22. In 1995 a circular of the Director of Public Prosecutions (“DPP”) advised that, after the coming into force of the 1990 Act, the police could still take samples that were provided voluntarily and on consent. If consent was obtained, the sample was taken under common law rules. If the person refused, a written consent was requested. If obtained, the sample was taken under the 1990 Act and, if refused, the provisions of the 1990 Act on negative inferences could come into play.

(b) The 1990 Act

23. The long title to the 1990 Act states it to be “An Act to amend and extend the law to authorise the taking of bodily samples for forensic testing from persons suspected of certain criminal offences”. It came into force on 5 June 1992 and it applies only to persons in custody under section 30 of the Offences Against the State Act 1937 and under the 1984 Act.

24. Section 2 provides the primary power to take samples:

“(1) Subject to the provisions of subsections (4) to (8) ..., where a person is in custody ..., a member of the Garda Síochána may take, or cause to be taken, from that person for the purpose of forensic testing all or any of the following samples, namely -

(a) a sample of -

(i) blood, ...

(4) A sample may be taken under this section only if -

(a) a member of the Garda Síochána not below the rank of superintendent authorises it to be taken, and

(b) in the case of a sample mentioned in subparagraph (i), ... of paragraph (a) of subsection (1) of this section ... the appropriate consent has been given in writing. ...

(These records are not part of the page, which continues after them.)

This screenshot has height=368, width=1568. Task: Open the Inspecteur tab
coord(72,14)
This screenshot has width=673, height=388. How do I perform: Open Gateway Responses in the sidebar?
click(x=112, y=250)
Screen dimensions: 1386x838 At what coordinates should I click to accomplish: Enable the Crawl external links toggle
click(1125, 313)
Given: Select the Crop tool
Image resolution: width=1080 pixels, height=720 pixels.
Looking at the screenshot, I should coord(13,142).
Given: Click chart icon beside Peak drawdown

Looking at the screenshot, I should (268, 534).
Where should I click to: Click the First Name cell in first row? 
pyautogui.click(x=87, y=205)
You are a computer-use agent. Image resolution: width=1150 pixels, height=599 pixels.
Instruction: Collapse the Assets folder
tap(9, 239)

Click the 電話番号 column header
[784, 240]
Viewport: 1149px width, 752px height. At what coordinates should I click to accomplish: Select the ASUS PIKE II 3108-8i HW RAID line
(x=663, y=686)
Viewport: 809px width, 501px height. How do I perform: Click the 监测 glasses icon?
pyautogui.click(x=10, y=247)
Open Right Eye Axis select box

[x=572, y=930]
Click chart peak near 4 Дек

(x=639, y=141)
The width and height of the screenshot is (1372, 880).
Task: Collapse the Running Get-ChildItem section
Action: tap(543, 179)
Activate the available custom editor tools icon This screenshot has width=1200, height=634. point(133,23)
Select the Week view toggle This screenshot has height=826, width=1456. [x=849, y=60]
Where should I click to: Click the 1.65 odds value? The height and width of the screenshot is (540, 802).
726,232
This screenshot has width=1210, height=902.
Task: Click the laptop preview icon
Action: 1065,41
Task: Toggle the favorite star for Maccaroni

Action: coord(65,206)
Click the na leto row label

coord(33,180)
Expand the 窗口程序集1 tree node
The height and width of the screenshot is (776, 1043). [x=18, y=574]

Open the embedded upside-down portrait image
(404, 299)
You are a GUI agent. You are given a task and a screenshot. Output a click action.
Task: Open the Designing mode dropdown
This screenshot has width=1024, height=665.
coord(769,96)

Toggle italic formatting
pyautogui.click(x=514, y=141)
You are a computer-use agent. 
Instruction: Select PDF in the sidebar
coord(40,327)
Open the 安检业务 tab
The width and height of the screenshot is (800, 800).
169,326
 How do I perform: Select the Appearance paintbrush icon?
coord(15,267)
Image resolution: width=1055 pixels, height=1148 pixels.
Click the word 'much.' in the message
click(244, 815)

(6) Before a member of the Garda Síochána takes, or causes to be taken, a sample under subsection (1) of this section, or seeks the consent of the person from whom the sample is required to the taking of such a sample, the member shall inform the person-

(a) of the nature of the offence in which it is suspected that that person has been involved,

(b) that an authorisation has been given under subsection (4)(a) of this section and of the grounds on which it has been given, and

(c) that the results of any tests on the sample may be given in evidence in any proceedings. ...

(11) The powers conferred by this section are without prejudice to any other powers exercisable by a member of the Garda Síochána.”

25. According to Section 3, where consent required under section 2 is refused without good cause following an appropriate caution, then a trial court may draw inferences from that refusal and the refusal with such inferences can amount to corroboration of any evidence in relation to which the refusal is material. Section 4 of the Act provides for the destruction of records and samples where proceedings are not instituted within 6 months of taking the sample or where the person is acquitted or discharged or the proceedings are discontinued.

COMPLAINTS

26. The applicant took issue with the existence of two legal bases which could be relied upon by the police to obtain, retain and use a blood sample from a person in custody and with the manner in which the police chose the common law basis to the exclusion of the 1990 Act.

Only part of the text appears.